The weather here is rainy-on-and-off.  It's not raining, and then suddenly it is - sideways.  Yesterday the rain bursts were explosive- the world would be sun and smiles, then suddenly the sky would be pink or purple or, once, yellow-orange, and it would rain.  And then it wouldn't.
            Yesterday afternoon between squalls we went and paid our first visit to the Mt Laura Homestead Museum, because Mr Tabubil had remembered that on Sunday they were going to run their farm engines all afternoon.  
            The Homestead is Whyalla's local living history museum.  At the beginning of the 20th century, when our town was the brand new settlement of Hummock Hill -an optimistic collection of tents and cottages down on the beach, Mt Laura was the pastoral homestead for a sheep farm, six miles out of town.  By the sixties the town had crept up and past it, and the house was turned over to the national trust.  These days Mt Laura sort-of-museum,  a dusty and indifferently-run collection of barns and farmhouses full of  faintly aimless old-time-y things. 
            There's an engine barn, a relocated 1920s cottage done up 1920s style (and full of dust, cobwebs and pictures knocked off kilter that the original housewife would never have tolerated back in the day), a harness barn full of rotting carriages and decayed halters, a telecommunications museum that held a section of the original overland telegraph line (that was impressive), a smithy, and the original homestead, now the principal stuff-repository of the place.  One room is full of photographs, another has been turned into a ye-olde school room, another into a hybrid 1930s dental office cum 1970s hair salon (the juxtaposition of a pedal-powered dental drill and a wall of Vidal Sassoon posters was mind-bending in the best possible way - LSD meets happy gas!) cum general store with a row of antique bubble gum machines. 

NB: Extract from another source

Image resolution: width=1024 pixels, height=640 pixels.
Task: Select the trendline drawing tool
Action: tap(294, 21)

            The engines in the mechanical shed were burping out an unbelievable mixture of dark brown fumes; the oil they were running on was too foul to sustain even Mr Tabubil's level of interest, so between rain squalls we ran to the homestead and soaked up the history. 
            The room full of photographs was tremendous fun - endless rows of Edwardian Hats and Sunday school classes in white muslin dresses!  It was terribly entertaining imagining how they'd kept them that way in the red desert before modern laundry systems.  Below the photographs were shelves of scrapbooks (lamentably, badly water damaged) and a bank of glass cases below the shelves was  full of family portrait groups and much more exciting-looking albums, bound in leather, and latched with complicated brass locks.  Unfortunately the cases were full of drifting red dust, which rather obscured the pictures.

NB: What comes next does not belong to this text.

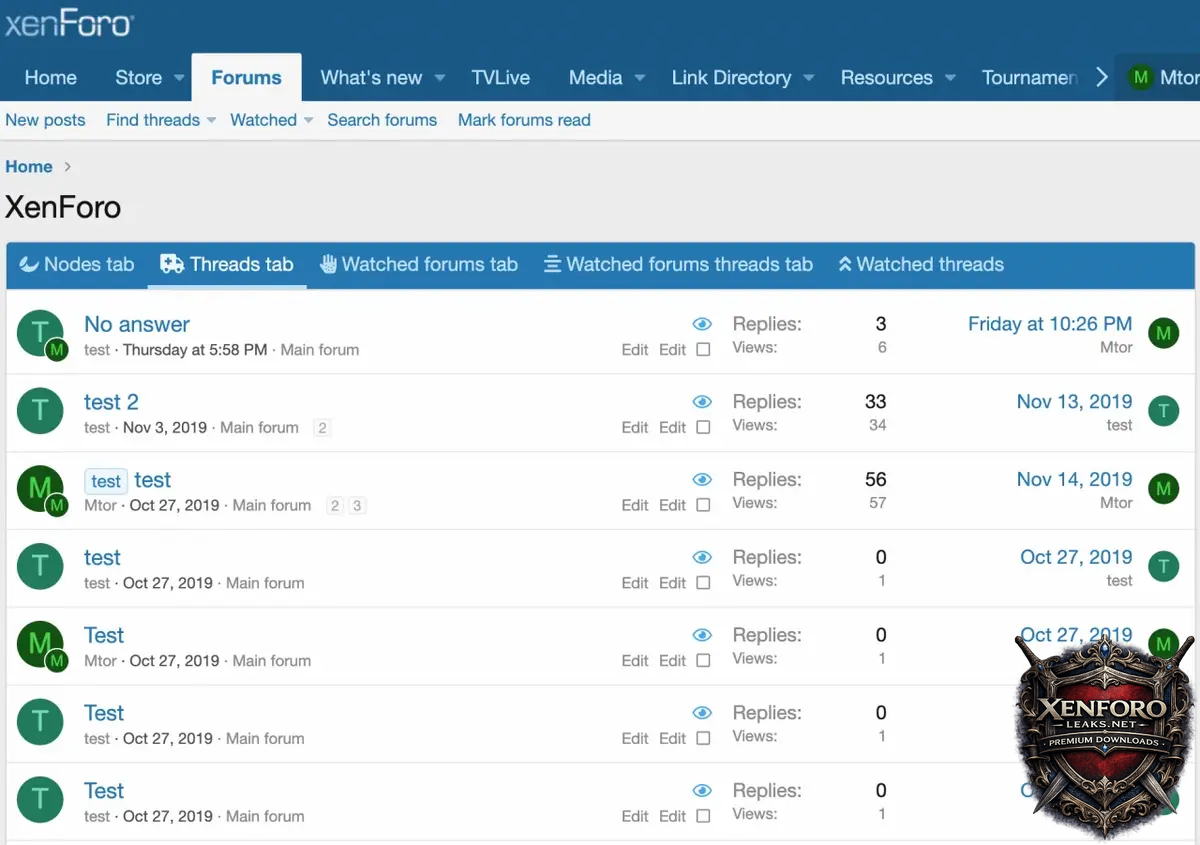This screenshot has height=845, width=1200.
Task: Switch to the 'Nodes tab'
Action: tap(77, 265)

            While we were in there, an elderly lady moved slowly through the room dusting at thing with an ancient feather duster - a sort of desultory poke poke poke - which explained the general state of the place.  The place is entirely volunteer-run on what seems to be a bit of an ad-hoc basis.  If they had a real curator - even for a week or two on loan, the place could be quite fabulous - they certainly have the stuff to make it so, but as it is they do the minimum, I would say.  Most local people are a bit ashamed, but nobody offers to help out - and so it goes.
            We left the museum via the blacksmiths forge, and the blacksmiths forge was fun.   There is a large wire safety screen mounted across the open frontage to stop the populace getting in the way of flying bits of red-hot metal, and clinging to the outside of the screen was a ten year old boy on a bicycle.  His mouth was open and his eyes were fixed and intent and inside the screen, a grizzled  old bloke in a leather apron was showing him how to make a horseshoe.
            On the far side of the forge an apprentice blacksmith was trying to make a hammer head - we think.  There was much puffing and blowing and banging and what we think was meant to be a hammer head was rather bent into a red-hot boomerang.  The man took up a wedge and attempted to bang a hole through the middle of the neck of the alleged hammerhead, and managed to get the wedge thoroughly stuck halfway though.  He banged and banged and swore and banged and the red-hot hammerhead-and-wedge shot out of the grip of his pliers and hit the floor.  He ran after it and picked it up and jammed it into a vise mounted on a table and began to bang again, and the hammerhead-and-wedge shot up and sideways and landed on a leather apron.   Which caused much hopping and a blistering round of "Aargh!  Off Off Off!" while the leather started to smoke.  The man snatched it up with his pliers and placed it grimly onto the anvil - the wedge still firmly married to the hammerhead. We hid our grins and melted diplomatically away.  It can't be easy learning blacksmithing with an audience!